* begin Given entries *

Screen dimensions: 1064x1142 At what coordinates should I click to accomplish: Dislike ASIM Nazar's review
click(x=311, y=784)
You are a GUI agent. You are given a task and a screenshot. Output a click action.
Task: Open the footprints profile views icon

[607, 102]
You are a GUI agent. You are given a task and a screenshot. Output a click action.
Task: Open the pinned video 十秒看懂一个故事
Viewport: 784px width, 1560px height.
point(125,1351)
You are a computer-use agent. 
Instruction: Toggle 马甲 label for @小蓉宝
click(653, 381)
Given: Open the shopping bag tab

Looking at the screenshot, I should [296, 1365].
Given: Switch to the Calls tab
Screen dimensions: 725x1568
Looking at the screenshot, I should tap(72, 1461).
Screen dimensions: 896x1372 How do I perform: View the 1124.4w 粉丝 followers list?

* end Given entries *

Rewrite the records above, swapping "Screen dimensions" for "Display size" and leaving everything else unchanged.

Display size: 1064x1142 At what coordinates should I click to accomplish: Dislike ASIM Nazar's review
click(x=311, y=784)
You are a GUI agent. You are given a task and a screenshot. Output a click action.
Task: Open the footprints profile views icon

[607, 102]
You are a GUI agent. You are given a task and a screenshot. Output a click action.
Task: Open the pinned video 十秒看懂一个故事
Viewport: 784px width, 1560px height.
point(125,1351)
You are a computer-use agent. 
Instruction: Toggle 马甲 label for @小蓉宝
click(653, 381)
Given: Open the shopping bag tab

Looking at the screenshot, I should [296, 1365].
Given: Switch to the Calls tab
Display size: 725x1568
Looking at the screenshot, I should tap(72, 1461).
Display size: 896x1372 How do I perform: View the 1124.4w 粉丝 followers list?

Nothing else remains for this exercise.